Online education startups globally have raised $4.89 billion from investors, surpassing 2019 with three months to go as the coronavirus pandemic has boosted learning from home and made it mainstream overnight.
Ed-tech startups have raised $4.89 billion across 377 rounds this year, the second highest amount in a year, but less than the $6.2 billion raised across 648 rounds in 2018, according to a report from CB Insights, a market intelligence platform.
Compared to this year, ed-tech startups raised $4.8 billion across 604 rounds in 2019. Despite the funding boom this year, there were only 377 rounds -- the lowest in four years -- indicating larger cheque sizes per startup, with winners raising an outsized portion of the total capital.
China’s Zuoyebang -- the country’s largest online learning platform for K12 (Kindergarten to Class 12) students -- raised $1.83 billion, the most by a single ed-tech startup this year, from investors such the SoftBank Vision Fund, Sequoia Capital and Qatar Investment Authority
India’s Byju’s is second, having raised $1.5 billion this year from Tiger Global Management, DST Global, Silver Lake Partners, among others.
Eight out of the 10 top-funded ed-tech players are from China, indicating the maturity and size of the market.
The most-funded startups are those that are using mobile-based tools, augmented reality or virtual reality in their products, and helping learners of all ages learn programming and other technological skills, the report said.

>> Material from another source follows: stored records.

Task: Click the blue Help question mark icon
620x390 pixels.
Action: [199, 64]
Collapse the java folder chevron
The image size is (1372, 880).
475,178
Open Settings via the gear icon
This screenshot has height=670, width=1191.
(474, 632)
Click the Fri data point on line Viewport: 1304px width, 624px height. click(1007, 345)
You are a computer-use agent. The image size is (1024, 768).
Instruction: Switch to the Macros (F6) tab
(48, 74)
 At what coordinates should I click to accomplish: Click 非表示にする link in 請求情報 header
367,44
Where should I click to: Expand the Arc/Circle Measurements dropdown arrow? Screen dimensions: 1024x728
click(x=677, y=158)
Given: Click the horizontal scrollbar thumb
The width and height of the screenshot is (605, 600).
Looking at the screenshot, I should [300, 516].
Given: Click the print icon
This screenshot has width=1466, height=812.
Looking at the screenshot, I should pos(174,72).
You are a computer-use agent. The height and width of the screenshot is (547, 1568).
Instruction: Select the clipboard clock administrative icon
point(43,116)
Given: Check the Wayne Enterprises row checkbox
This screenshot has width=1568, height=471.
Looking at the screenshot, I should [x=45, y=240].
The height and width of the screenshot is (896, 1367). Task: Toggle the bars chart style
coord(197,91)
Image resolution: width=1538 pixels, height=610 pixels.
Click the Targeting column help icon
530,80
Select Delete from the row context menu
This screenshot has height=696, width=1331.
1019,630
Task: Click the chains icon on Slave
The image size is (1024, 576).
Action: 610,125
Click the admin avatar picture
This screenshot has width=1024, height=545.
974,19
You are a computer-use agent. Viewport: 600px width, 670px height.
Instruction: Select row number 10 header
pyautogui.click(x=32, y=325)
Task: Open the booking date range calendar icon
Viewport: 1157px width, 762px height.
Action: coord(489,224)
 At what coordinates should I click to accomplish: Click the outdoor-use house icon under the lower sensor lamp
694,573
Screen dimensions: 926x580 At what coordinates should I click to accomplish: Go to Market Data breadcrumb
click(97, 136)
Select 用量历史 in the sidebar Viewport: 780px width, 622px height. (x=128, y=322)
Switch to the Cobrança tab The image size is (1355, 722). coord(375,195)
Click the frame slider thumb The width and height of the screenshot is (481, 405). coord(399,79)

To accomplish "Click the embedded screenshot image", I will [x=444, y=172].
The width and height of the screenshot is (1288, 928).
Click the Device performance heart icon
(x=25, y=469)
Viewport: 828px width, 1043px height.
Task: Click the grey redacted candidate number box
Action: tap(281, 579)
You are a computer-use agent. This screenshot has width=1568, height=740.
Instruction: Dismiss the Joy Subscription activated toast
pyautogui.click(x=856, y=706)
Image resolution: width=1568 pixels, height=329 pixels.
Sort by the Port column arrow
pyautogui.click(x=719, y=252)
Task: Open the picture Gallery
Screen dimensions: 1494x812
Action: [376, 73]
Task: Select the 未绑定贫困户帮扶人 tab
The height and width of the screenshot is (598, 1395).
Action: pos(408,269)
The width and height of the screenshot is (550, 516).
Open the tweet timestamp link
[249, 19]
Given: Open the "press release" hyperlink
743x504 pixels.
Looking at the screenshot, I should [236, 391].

For example, Hong Kong-based SnapAsk lets students take a picture of their homework questions, uses artificial intelligence (AI) to understand the problem, and connects students to a tutor 24/7 via a mobile chat. India-based Doubtnut does something similar and is in talks to be acquired by Byju’s, according to media reports.
The COVID-19 pandemic has made online learning necessary, and startups are innovating to make the experience as immersive as possible, even if it is virtual by trying to recreate the offline experience, by using the scale that the internet provides. This involves text-based learning, live quizzes, gamifying learning, and weaving storytelling into the process.For example, US-base ZSpace uses AR/VR for educational and technical skills development, such as for workers to practice assembly or disassembly of parts for preventive maintenance at advanced manufacturing facilities. Similarly, Y-Combinator funded Arist provides text message-based learning and claims a course completion rate of 94 percent, being particularly popular among Gen-Z and millennial learners.